Twenty-two rats were tested with L-838,417 in the sociability tests; n = 8, 7, 7 in the 0, 1.5 and 3.0 mg/kg drug groups, respectively.

L-838,417 did not affect the total time rats engaged in social interactions (F(2,19) = 0.26, P > 0.05; Figure 2J–K). The number of behaviors engaged in differed across categories (F(3, 57) = 158.44); rats engaged in more bouts of sniffing than any other behavior (all P < 0.05). There was no effect of L-838,417 dose on social behavior (F(2,19) = 0.46, P > 0.05) nor was there a dose X behavior interaction (F(6,57) = 1.35, P > 0.05).

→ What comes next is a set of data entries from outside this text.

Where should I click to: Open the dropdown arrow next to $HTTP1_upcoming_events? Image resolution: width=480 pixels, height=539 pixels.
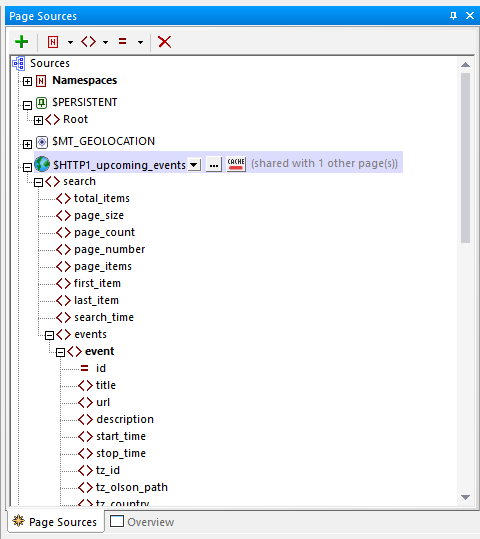[194, 165]
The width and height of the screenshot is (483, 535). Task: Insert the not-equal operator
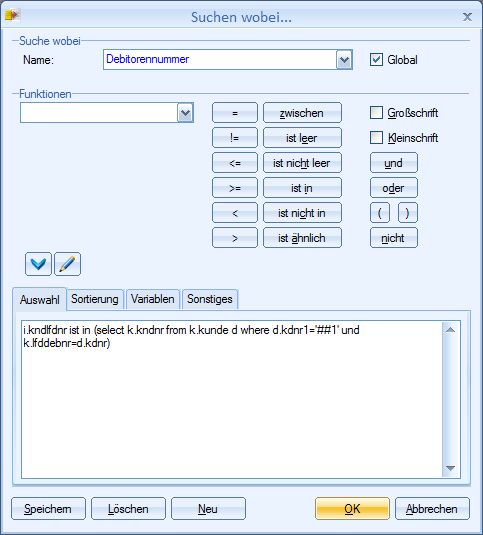tap(235, 138)
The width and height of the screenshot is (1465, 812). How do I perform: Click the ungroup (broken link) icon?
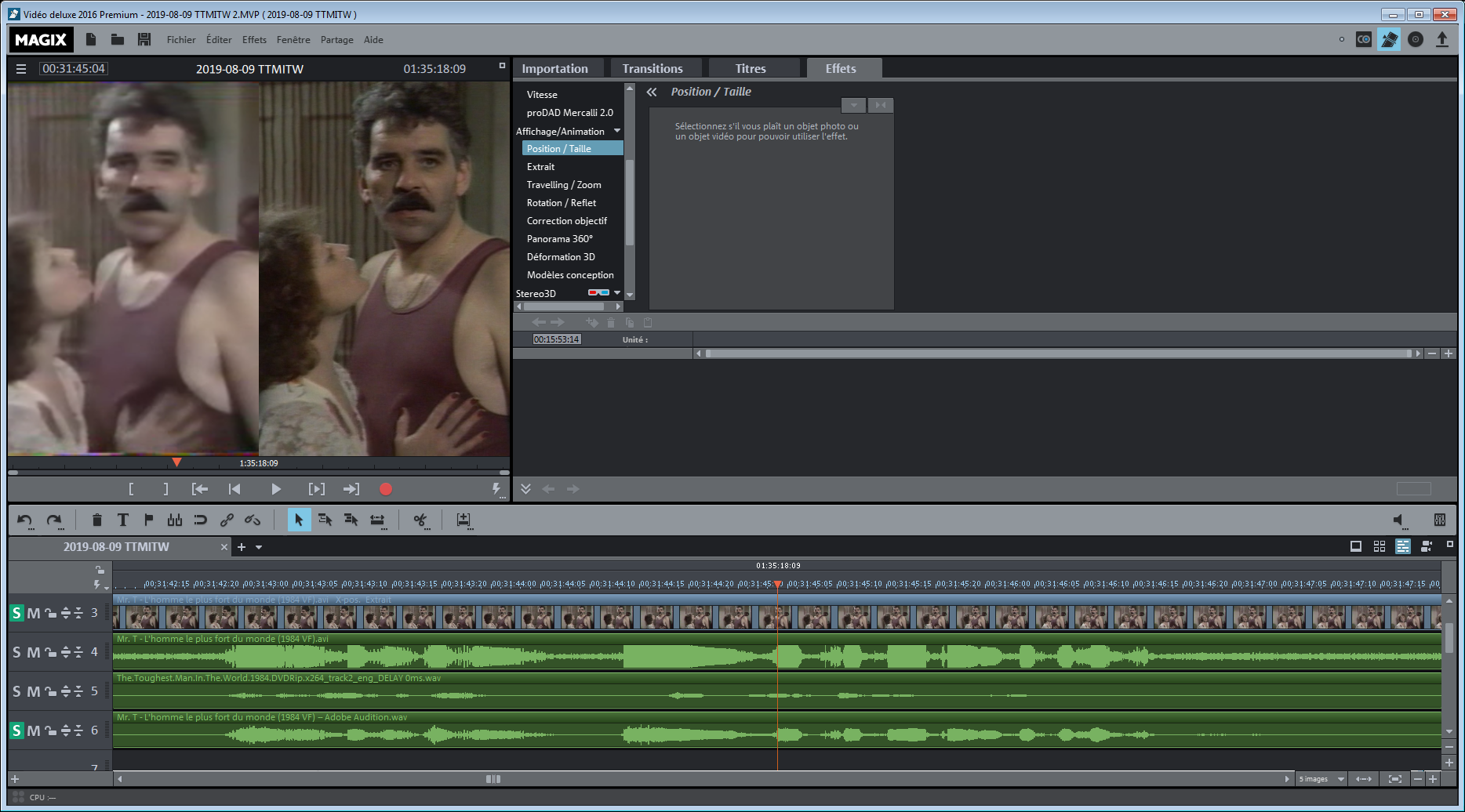tap(253, 520)
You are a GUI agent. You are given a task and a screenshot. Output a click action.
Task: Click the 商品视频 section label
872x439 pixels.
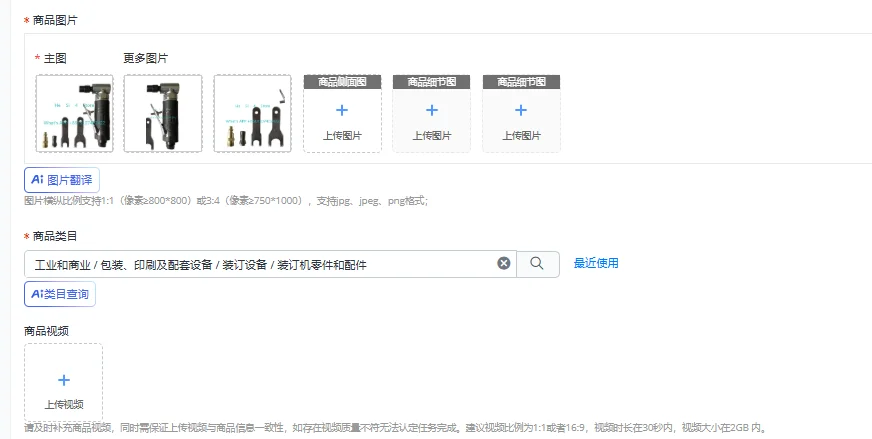pyautogui.click(x=47, y=331)
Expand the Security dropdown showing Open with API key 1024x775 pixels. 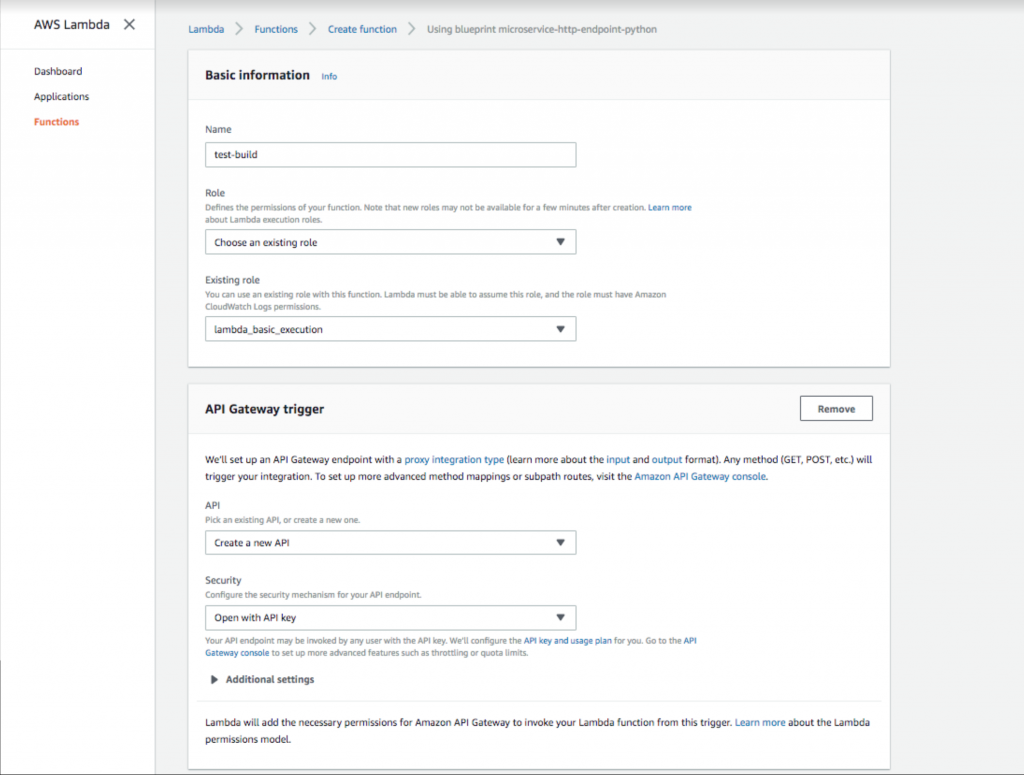click(x=390, y=617)
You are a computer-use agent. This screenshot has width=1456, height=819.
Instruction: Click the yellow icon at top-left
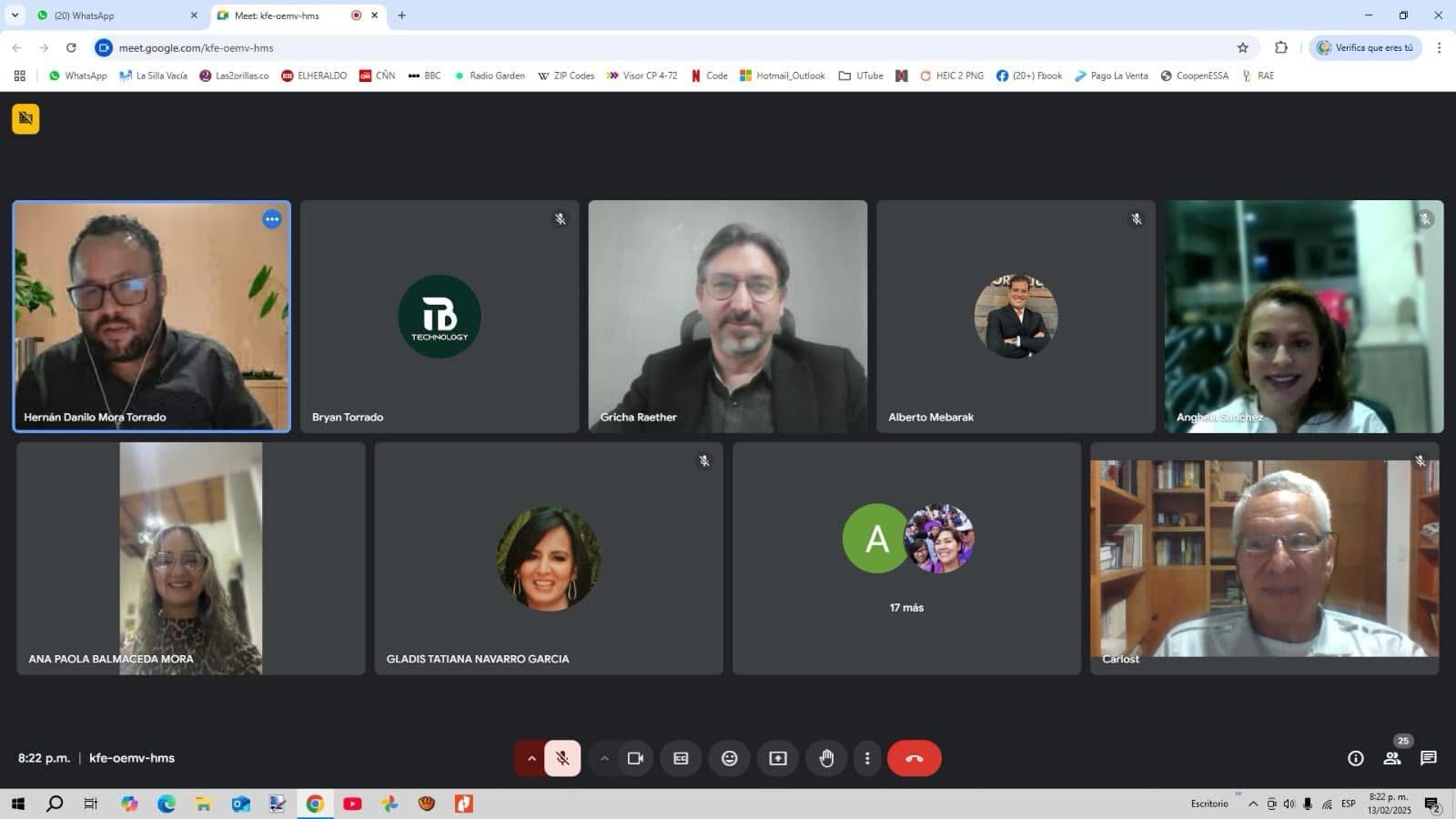25,118
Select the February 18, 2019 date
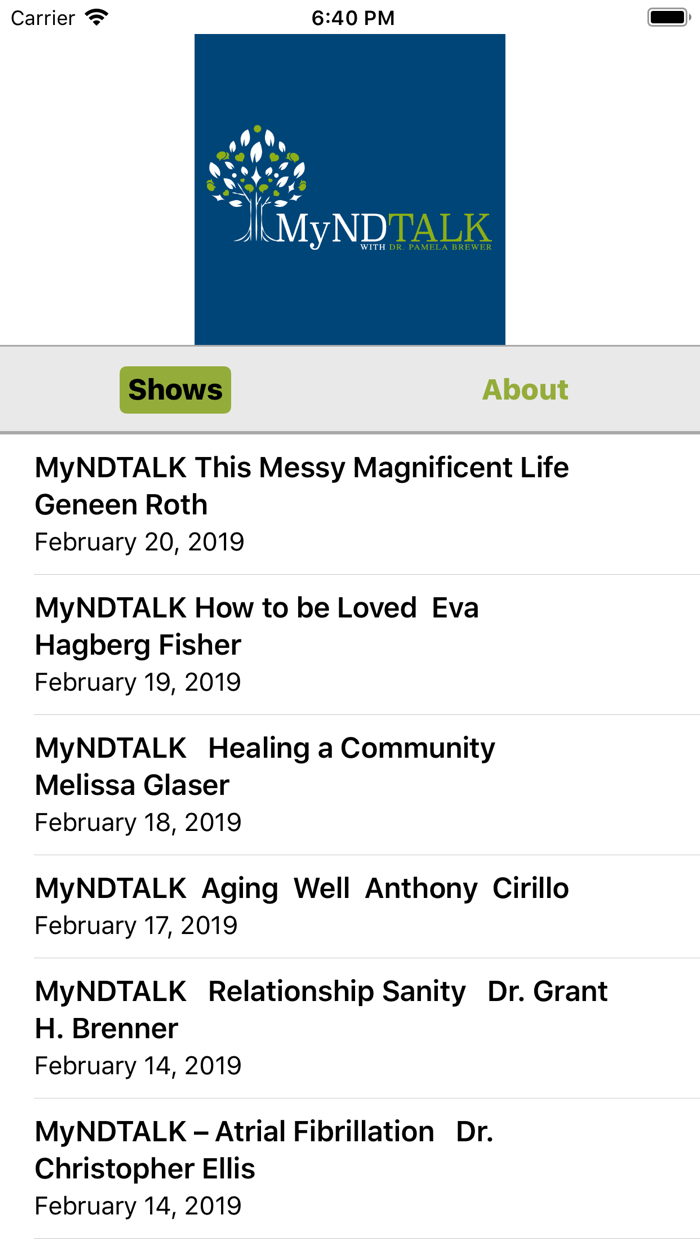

In the social preference test, all rats spent more time in the location of the social stimulus than the non-social stimulus (F(1, 19) = 24.91, P < 0.05; Figure 2L); this was not affected by L-838,417 dose (neither the main effect or interaction, F < 1.95, P < 0.05). Furthermore, L-838,417 did not affect the social preference index (F(2, 19) = 1.78, P > 0.05; Table 1).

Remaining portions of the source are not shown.